Armonía, equilibrio y relajación.

Desde que pones un pie dentro de las instalaciones se puede sentir la tranquilidad y armonía en el lugar; su cálido aroma, sus espacios libres y la cordialidad de su gente, hacen un equilibrio y te dan la bienvenida a Padme Yoga Spa.

Hace unos días tuve la oportunidad de consentirme con un masajito para relajarme y olvidar por un momento el estrés de la rutina.  Entre tantas opciones me decidí por uno que me ofreciera algo más que un masaje y me recomendaron Padme Yoga Spa.

Entrando a Padme

Al entrar te olvidas por completo que te encuentras en casi pleno centro de la ciudad, a tan sólo una cuadra de nuestro hermoso acueducto y te pierdes entre su hermosa arquitectura, diseñada cuidadosamente dándole espacio a cada actividad.

La primera voz que te recibe es calmada y tenue, dándote una sensación de paz, que para poder disfrutar de uno de sus servicios como lo son los masajes, te pide que le ayudes con un poco de información y poder darte el mejor servicio. La percepción que te da de entrada es que no sólo te van a ayudar a relajarte, sino también cuidarán de ti y tu salud. Mientras llenas el formato acompañada de un poco de agua con clorofila, o té si es más tu gusto, se puede ver pasar a la gente que acude a las clases de Yoga que respiran y se contagian de esa tranquilidad de la que hablo.

Terminado el llenado de la información personal, Claudia, vestida con una sonrisa, te acompaña a la zona de masaje, un lugar amplio, iluminado por unos grandes ventanales con vista a un sereno jardín verde, mientras sus delicadas manos preparan un aroma de cítricos con aceites, que te invita a respirar profundo y despejar tu mente.

Se logra percibir en el movimiento de las manos, el manejo y presión de éstas, que Claudia ha tenido una preparación profesional para este ritual, dejándote con la satisfacción de haber elegido a alguien que sabe lo que hace y estás en buenas manos, literalmente, y es el momento en el que entre la música de fondo y la calidez de los movimientos, descansa el cuerpo y la mente.

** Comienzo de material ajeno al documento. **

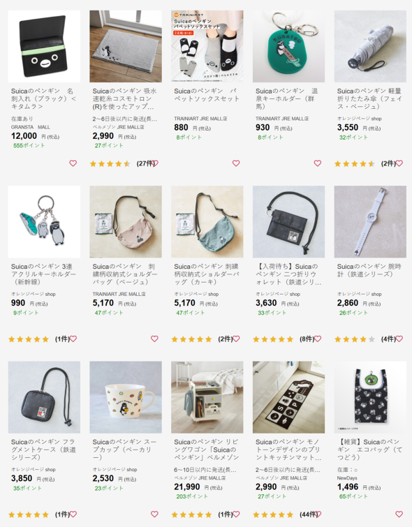View 44 reviews on kitchen mat
412x527 pixels.
point(309,514)

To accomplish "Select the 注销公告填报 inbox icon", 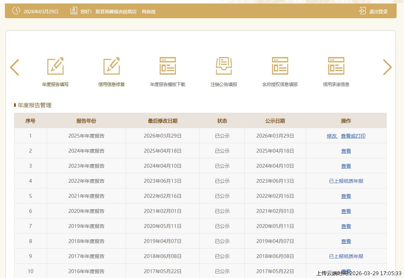I will coord(224,66).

Si no es porque lo leí en alguna parte, no creería que la sesión fue de 90 minutos, pero me lo confirman los grandes ventanales que iluminaban la habitación que ahora sólo dejan ver obscuridad en el fondo, y que me siento descansada y relajada. Los detalles hacen que la experiencia sea completa y un té de jazmín que te ayuda a incorporarte nuevamente al mundo terrenal es ofrecido, con la misma calidez y amabilidad que desde un principio a pesar de la hora.Padme YOGA SPA

Juntando todas las partes, la experiencia es reconfortante y tranquilizadora, y aunque no lo pareciera, no soy una persona de masajes, pero creo que he encontrado el lugar perfecto para consentirme de vez en cuando y encontrar equilibrio en mi rutina diaria.